What Happened
The Indian Computer Emergency Response Team (CERT-In) has issued new guidelines requiring organizations to patch critical security vulnerabilities in internet-exposed systems within 12 hours of being flagged where "feasible" to safeguard against potential threats stemming from threat actors' abuse of artificial intelligence (AI) tools and large language models (LLMs) to automate vulnerability
Why It Matters
According to the report, CERT-In has issued guidance recommending that organizations patch or otherwise mitigate critical, internet-facing vulnerabilities within 12 hours where feasible, explicitly citing the growing use of AI tools and large language models by attackers to automate vulnerability discovery and exploitation at scale.[1][2] The framework also urges continuous, risk-based vulnerability and patch management, secure-by-design principles for AI workflows, and governance mechanisms around AI system use.[1] From a CyberSE.AI perspective, this highlights malicious AI use as a driver for dramatically shortened remediation timelines and the need to integrate AI-specific controls (e.g., monitoring AI-enabled systems, securing AI-related supply chain components) into broader vulnerability management and incident response programs.
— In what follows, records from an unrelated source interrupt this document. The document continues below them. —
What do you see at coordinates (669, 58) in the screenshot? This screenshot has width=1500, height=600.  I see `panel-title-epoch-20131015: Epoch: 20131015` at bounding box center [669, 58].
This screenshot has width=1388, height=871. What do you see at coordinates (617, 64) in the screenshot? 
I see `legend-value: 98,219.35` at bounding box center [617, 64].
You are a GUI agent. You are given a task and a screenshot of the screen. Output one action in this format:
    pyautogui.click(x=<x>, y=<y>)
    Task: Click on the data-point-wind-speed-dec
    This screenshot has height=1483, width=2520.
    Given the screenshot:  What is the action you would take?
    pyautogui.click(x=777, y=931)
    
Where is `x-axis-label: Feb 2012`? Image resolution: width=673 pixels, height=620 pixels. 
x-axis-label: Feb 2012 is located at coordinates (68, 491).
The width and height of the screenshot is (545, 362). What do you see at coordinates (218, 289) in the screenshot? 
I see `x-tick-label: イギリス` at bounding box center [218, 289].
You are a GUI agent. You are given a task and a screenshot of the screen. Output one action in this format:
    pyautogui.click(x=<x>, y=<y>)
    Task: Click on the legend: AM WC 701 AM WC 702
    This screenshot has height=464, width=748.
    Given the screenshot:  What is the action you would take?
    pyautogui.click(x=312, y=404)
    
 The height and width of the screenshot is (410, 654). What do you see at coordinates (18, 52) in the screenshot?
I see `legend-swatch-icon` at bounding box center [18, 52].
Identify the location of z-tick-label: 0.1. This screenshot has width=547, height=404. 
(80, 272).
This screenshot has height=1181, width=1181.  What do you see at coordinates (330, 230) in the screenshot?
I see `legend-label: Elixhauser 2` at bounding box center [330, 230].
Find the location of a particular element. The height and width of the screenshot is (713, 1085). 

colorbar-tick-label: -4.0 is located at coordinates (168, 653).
Practically, organizations should treat AI-accelerated exploitation as an assumption in their threat model, align patch SLAs with these tighter windows, and use services like AI Security Readiness Assessment, AI CISO Advisory, and AI Policy Generator & Support to embed these expectations into policy, architecture, and continuous red teaming against AI
CyberSE Analysis
This signal maps to malicious AI use. Organizations using AI agents, LLM APIs, SaaS integrations, or sensitive data workflows should review whether this class of issue could create unauthorized tool execution, data leakage, weak approval gates, or unmanaged supply-chain exposure.
Recommended Actions
- Restrict AI agent tool permissions and production write paths.
- Review sensitive data access across prompts, logs, embeddings, memory, and SaaS integrations.
- Add human approval workflows for high-impact or state-changing actions.
- Run prompt injection and indirect prompt injection tests against affected workflows.
- Document the owner, control gap, and remediation deadline for this risk class.